--- START ---

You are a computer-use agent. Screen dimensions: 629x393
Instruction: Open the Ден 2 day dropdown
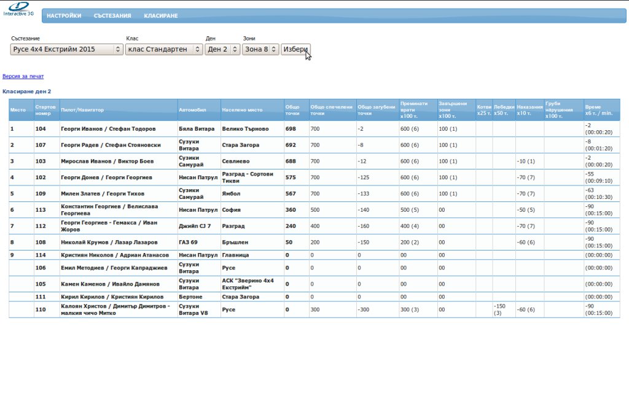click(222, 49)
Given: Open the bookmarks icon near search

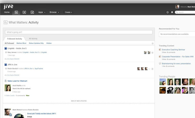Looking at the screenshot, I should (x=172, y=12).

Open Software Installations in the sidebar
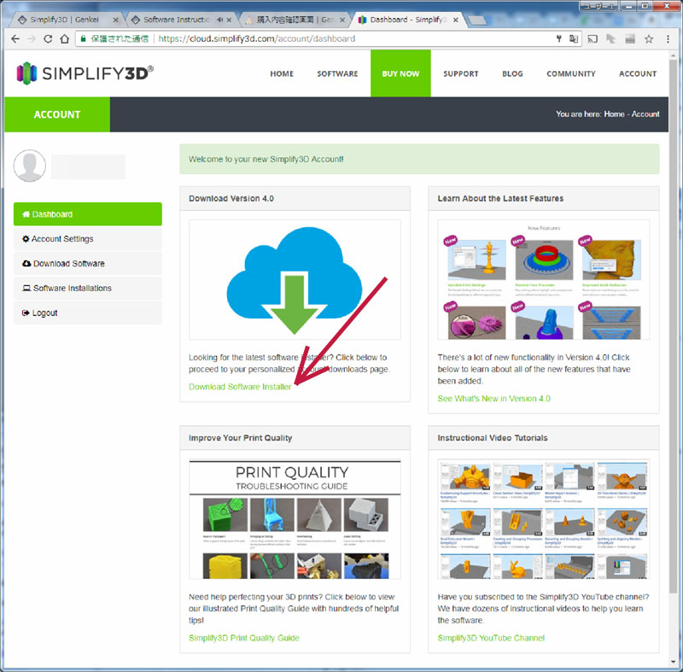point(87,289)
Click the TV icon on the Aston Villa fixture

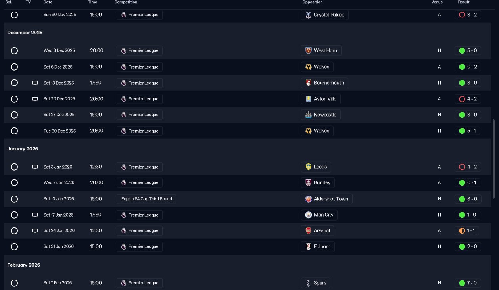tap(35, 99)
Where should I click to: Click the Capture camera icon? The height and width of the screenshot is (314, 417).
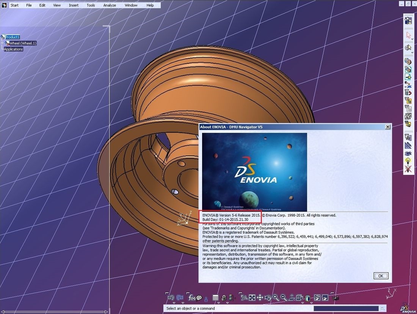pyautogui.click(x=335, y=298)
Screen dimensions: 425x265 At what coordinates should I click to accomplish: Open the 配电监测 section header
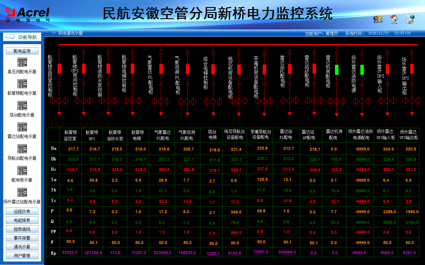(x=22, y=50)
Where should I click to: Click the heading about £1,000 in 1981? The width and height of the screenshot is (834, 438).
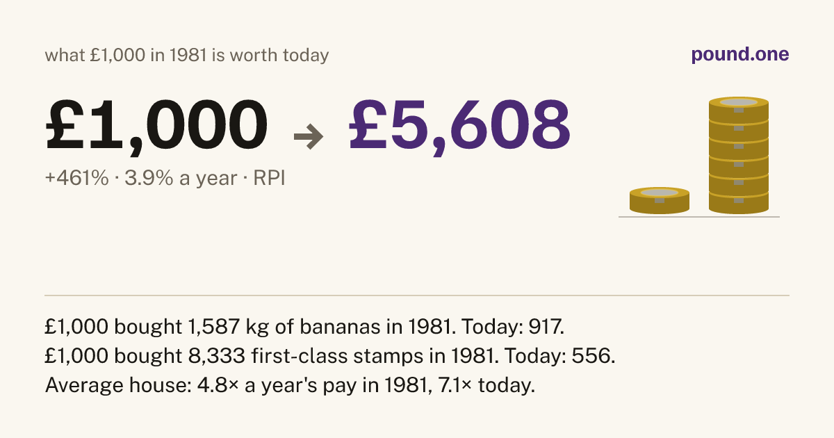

--- END ---

_Task to carry out:_
The answer must be an exact copy of the lines from the one containing "Open Software Installations in the sidebar" through the last line of the records, and nothing else. Pictures do not belong in it.

_Reply to the exercise:_
Open Software Installations in the sidebar
point(87,289)
Click the TV icon on the Aston Villa fixture

tap(35, 99)
Where should I click to: Click the Capture camera icon? The height and width of the screenshot is (314, 417).
pyautogui.click(x=335, y=298)
Screen dimensions: 425x265 At what coordinates should I click to accomplish: Open the 配电监测 section header
(x=22, y=50)
Where should I click to: Click the heading about £1,000 in 1981? The width and height of the screenshot is (834, 438).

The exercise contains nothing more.